El propio obispo vive como sus curas, en el seminario de la diócesis, con total austeridad. Por eso, se lo piensa dos veces antes de imprimir cualquier papel. De hecho, no pudo imprimir la conferencia que dio en el Congreso. Y, en el comedor de su seminario, no hay ni servilletas de papel y tienen que racionar el papel higiénico.
El que curas y obispos sufran las mismas estrecheces que el pueblo les hace sentir sus mismas necesidades, empatizar a fondo y los convierte en testigos. “Aquí, los curas y los obispos predican y dan trigo”, me decía un laico, que asistía al Congreso. Y, además, viven de las limosnas de la gente, porque no cobran ni un depreciado bolívar del Estado.
Como vive y comparte las necesidades de la gente, la Iglesia se ha volcado, con todas sus fuerzas y todos su medios (procedente en gran parte de Adveniat, la organización alemana que ayuda a las Iglesias latinoamericanas) en socorrer a la gente. Sobre todo, a los más pobres. Entre ellos, a los niños desnutridos.
He visto con mis propios ojos el cargamento de barritas de alimentos para niños desnutridos, que reparte, cuando puede, monseñor Biord. Con cuatro grados de desnutrición, que se diferencian por colores: naranja, amarillo, verde y rojo. Y no sólo les reparten las barritas de alimentos, sino que hacen un seguimiento de los niños y de las familias, para comprobar que realmente han salido del infierno que les deja sumidos en esqueletos vivientes.
Y lo mismos hacen, con sus escasos medios, las monjas de la Madre Teresa de Calcuta en Catia La Mar, un cerro de pobres, donde preparan la olla solidaria para los pobres y, además, recogen y cuidan como a auténticos angelitos a los discapacitados psíquicos que les trae la gente o que encuentran tirados en la basura.
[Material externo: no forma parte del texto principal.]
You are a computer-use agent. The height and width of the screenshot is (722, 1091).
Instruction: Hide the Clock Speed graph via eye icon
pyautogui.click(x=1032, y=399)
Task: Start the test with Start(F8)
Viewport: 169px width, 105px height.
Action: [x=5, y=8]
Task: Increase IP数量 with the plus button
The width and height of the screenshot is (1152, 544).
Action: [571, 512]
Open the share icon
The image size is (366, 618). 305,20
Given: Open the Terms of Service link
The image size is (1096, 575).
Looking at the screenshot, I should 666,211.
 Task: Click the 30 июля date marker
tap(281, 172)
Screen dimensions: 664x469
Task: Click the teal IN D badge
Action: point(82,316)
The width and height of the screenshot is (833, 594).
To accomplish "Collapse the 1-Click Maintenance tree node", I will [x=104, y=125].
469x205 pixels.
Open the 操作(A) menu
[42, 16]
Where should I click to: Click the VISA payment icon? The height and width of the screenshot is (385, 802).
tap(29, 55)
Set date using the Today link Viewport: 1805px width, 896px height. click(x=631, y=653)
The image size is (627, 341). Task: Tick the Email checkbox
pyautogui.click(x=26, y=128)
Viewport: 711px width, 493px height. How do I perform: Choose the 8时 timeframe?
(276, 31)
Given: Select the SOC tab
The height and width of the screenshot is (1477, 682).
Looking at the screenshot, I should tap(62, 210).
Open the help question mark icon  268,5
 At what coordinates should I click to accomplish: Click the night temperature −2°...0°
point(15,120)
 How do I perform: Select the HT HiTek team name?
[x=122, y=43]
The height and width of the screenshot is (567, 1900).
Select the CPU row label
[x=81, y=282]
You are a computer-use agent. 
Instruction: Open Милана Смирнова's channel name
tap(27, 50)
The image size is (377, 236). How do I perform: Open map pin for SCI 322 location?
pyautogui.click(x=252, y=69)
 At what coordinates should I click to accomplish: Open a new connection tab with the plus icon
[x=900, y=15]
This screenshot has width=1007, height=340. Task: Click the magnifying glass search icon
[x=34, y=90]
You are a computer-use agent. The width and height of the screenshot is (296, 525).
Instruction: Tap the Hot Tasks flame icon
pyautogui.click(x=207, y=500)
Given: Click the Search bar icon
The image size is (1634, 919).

Antes de viajar a Caracas, los que describían la realidad de Venezuela en blanco y negro me parecían poco objetivos. La revolución debe tener cosas positivas, pensaba. No hay nada en la vida que sea un mal absoliuto sin mezcla de bien alguno. Después de mi visita al país, sólo puedo decir que no las he visto, aunque no niego que quizás las tenga.
Nadie puede negar que, de fondo, sigue vigente el objetivo geopolítico del Estados Unidos de Trump de desestabilizar a todos los gobiernos de izquierdas de la Patria Grande y para poder controlar el enorme poder petrolero venezolano. Con estas cautelas, es evidente que el Gobierno de Maduro ha fracasado radicalmente, como demuestran, entre otras cosas, la innegable pobreza en la que viven sumidas las clases trabajadoras del país, asi como el flujo migratorio de más de 4 millones de personas.
Vuelvo, pues, con un sabor agridulce. Venezuela sonríe y exhala amabilidad, pero no por eso deja de sufrir y llorar por sus desnutridos, por sus pobres que rebuscan en la basura (en un país, donde antaño sobraba de todo) o por sus emigrantes. Así, con lágrimas en los ojos, terminaron muchas de las conversaciones que mantuve con la gente de Venezuela. Ellos pueden sobrevivir, pero se les saltan las lágrimas pensando en los que devora el hambre atrasada y la miseria que carcome. Eso sí, lágrimas mezcladas de sonrisas y de confianza en Dios: “Con le favor de Dios, saldremos adelante”.